• Records for the task:
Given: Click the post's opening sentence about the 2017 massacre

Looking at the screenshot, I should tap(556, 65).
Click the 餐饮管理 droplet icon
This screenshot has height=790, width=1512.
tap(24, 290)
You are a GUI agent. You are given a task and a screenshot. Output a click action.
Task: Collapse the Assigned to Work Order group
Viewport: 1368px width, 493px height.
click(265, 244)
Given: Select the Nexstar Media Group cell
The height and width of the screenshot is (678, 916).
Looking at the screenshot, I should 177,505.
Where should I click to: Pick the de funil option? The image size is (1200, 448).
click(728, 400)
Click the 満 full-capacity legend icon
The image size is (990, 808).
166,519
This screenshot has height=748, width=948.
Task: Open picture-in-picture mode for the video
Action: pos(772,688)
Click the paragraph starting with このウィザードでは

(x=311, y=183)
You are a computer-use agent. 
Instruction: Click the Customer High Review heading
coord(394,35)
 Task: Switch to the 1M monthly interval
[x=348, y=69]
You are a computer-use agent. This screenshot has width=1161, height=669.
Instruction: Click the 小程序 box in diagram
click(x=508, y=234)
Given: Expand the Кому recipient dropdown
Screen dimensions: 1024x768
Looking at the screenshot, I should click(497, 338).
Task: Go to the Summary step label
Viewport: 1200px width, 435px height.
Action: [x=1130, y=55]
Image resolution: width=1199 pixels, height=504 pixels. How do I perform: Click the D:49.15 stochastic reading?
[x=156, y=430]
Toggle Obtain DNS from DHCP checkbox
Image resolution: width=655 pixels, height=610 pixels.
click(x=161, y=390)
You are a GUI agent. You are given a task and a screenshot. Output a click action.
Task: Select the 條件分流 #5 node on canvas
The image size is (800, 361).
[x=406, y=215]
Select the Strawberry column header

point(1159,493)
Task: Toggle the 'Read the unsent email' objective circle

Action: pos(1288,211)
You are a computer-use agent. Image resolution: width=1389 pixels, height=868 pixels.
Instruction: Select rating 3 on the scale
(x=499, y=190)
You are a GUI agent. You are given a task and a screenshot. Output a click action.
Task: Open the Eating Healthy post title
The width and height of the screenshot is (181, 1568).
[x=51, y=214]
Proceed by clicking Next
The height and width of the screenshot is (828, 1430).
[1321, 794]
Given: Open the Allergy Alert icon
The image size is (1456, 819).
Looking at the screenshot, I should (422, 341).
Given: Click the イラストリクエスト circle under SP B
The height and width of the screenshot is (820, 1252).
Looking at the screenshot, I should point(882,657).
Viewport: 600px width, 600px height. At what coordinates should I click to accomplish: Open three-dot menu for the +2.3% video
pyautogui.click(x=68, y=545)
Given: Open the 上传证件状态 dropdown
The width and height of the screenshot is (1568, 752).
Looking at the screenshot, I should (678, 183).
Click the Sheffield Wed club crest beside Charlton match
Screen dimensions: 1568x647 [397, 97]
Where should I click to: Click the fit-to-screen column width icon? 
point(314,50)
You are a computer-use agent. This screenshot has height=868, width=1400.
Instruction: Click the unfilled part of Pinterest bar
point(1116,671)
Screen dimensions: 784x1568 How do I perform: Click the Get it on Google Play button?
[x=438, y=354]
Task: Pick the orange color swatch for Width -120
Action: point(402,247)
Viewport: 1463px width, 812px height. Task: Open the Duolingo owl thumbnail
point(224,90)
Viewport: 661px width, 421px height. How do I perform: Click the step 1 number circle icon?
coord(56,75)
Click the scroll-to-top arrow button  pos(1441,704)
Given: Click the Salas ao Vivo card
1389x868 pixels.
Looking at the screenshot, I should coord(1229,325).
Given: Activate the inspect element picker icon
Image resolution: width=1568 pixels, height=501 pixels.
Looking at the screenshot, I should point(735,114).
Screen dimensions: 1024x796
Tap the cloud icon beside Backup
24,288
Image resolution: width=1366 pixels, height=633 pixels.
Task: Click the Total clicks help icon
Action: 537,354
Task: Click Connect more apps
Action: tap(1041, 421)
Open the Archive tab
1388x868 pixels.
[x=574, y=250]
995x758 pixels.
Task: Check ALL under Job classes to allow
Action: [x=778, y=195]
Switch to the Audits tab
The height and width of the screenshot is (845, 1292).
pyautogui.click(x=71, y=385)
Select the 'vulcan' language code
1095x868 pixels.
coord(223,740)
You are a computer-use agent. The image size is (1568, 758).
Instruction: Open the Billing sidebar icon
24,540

• What is asked:
Please render the records from the line containing "Click the 餐饮管理 droplet icon" up to and including the line containing "(x=311, y=183)" as a Markdown table with the columns Index and Content, numbering each line and omitting blank lines.

• Written reply:
| Index | Content |
|---|---|
| 1 | Click the 餐饮管理 droplet icon |
| 2 | This screenshot has height=790, width=1512. |
| 3 | tap(24, 290) |
| 4 | You are a GUI agent. You are given a task and a screenshot. Output a click action. |
| 5 | Task: Collapse the Assigned to Work Order group |
| 6 | Viewport: 1368px width, 493px height. |
| 7 | click(265, 244) |
| 8 | Given: Select the Nexstar Media Group cell |
| 9 | The height and width of the screenshot is (678, 916). |
| 10 | Looking at the screenshot, I should 177,505. |
| 11 | Where should I click to: Pick the de funil option? The image size is (1200, 448). |
| 12 | click(728, 400) |
| 13 | Click the 満 full-capacity legend icon |
| 14 | The image size is (990, 808). |
| 15 | 166,519 |
| 16 | This screenshot has height=748, width=948. |
| 17 | Task: Open picture-in-picture mode for the video |
| 18 | Action: pos(772,688) |
| 19 | Click the paragraph starting with このウィザードでは |
| 20 | (x=311, y=183) |